Mike looked back at her.
"That’s practical," he said.
"It is," she said, and the corner of her mouth moved in what was not quite a smile but was in the direction of one. "Among other things."
[DESIRE: 78/100.]
[NOTED. THIS IS MOVING MORE AND MORE.]
’Holy fuck... calm down, ma’am,’ Mike thought. ’Saving her nerd son really gives me two benefits at once.’
’I was about to stay here, but shit... I’m so tired, and I’ll save her for later.’

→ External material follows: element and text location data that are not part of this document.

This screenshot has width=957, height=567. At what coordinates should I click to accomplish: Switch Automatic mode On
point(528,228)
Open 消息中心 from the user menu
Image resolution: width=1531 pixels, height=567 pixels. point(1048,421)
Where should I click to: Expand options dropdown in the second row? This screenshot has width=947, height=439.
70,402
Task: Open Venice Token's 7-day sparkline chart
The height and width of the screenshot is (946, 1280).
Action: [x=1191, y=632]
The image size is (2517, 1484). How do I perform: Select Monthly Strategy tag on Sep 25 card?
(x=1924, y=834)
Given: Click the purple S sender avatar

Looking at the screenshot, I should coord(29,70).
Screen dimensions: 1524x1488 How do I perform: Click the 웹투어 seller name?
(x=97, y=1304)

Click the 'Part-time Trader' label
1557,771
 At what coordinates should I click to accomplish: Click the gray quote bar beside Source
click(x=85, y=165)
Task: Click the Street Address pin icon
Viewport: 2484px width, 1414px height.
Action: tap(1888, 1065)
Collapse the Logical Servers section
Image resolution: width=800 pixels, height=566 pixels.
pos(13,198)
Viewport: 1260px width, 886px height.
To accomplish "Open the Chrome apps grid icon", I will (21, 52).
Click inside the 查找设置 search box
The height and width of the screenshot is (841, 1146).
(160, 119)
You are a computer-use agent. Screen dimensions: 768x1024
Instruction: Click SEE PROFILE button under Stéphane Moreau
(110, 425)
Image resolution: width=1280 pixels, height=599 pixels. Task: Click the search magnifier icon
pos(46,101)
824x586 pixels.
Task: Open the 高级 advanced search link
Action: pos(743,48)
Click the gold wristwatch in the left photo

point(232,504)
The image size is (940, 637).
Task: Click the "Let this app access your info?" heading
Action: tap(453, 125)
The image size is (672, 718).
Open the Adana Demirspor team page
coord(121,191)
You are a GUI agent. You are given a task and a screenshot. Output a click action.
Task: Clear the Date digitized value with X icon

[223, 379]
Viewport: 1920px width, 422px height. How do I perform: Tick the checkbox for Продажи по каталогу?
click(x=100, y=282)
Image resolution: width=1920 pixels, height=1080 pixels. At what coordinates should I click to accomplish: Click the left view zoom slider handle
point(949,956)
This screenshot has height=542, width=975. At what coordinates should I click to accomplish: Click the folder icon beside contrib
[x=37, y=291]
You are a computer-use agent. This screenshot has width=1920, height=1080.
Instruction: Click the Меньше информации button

’I’m thinking of a good scenario that I should use with her, but, of course... she’s the type of woman that will listen to her son’s savior.’
...
The rest of the night unfolded as it typically does in a large, mostly quiet house, where a person has been alone long enough to forget the feeling of a certain kind of company, and where the person offering that company has spent years learning which doors need to be waited for rather than pushed.
Mike left the Schmith residence at half past four in the morning with the leather case in his hand and a cut on his cheek that had been cleaned properly, which was more professional than anything he had planned.
[AVELINE SCHMITH — DESIRE LEVEL: 78/100.]
[WE WILL REFRAIN FROM COMMENTARY. YOU’RE WELCOME.]
He took a cab most of the way home because walking with a million Dollah in a case at four in the morning, even in Erosyne City, was the kind of decision that people only made once. The driver did not ask about the case, and Mike did not explain it, which was a mutually satisfying arrangement.
He had the driver stop at the twenty-four-hour ATM on the Callen Street strip, the one next to the pharmacy that stayed open because the neighborhood needed it. Mike stood at the machine for eight minutes and transferred the funds methodically, splitting them across accounts in a way that would register as several ordinary transactions rather than one extraordinary one.
Years of moving money through unhelpful systems had instilled this habit in him.
When he was done, he folded the now-empty case, tucked it under his arm, and stood on the sidewalk for a moment.
He thought about Tyler Schmith, who had a 22-minute avoidance route and detailed dossiers on three individuals that had spent six weeks making his life more difficult.
He also thought about the way Tyler had described it in the east wing canteen, precise and without self-pity, as though the situation were simply a data problem with an insufficient solution set.
And he thought about the fact that an evening that had begun with him walking away from Ellie Harper’s guest room at two in the morning, which had already been a profitable evening, had somehow produced an additional million Dollah and a new contact in his phone before dawn.
He started walking. And then, somewhere around the second block, he laughed.
It was a genuine laugh, brief and quiet, the kind that surfaces when something is actually, genuinely funny rather than merely satisfying.
Tyler Schmith, bookworm, physics student, son of a woman with a leather case full of million-Dollah decisions, had been the single most profitable encounter of Mike’s week, and Mike had found him because he happened to be walking home from a different profitable encounter through a campus that happened to be quiet.
Rex would have found this hilarious.
Mike walked the rest of the way to Schneider Apartments with the empty case and a sense of humor about the universe that he did not usually permit himself.
He slept for four hours, which was enough.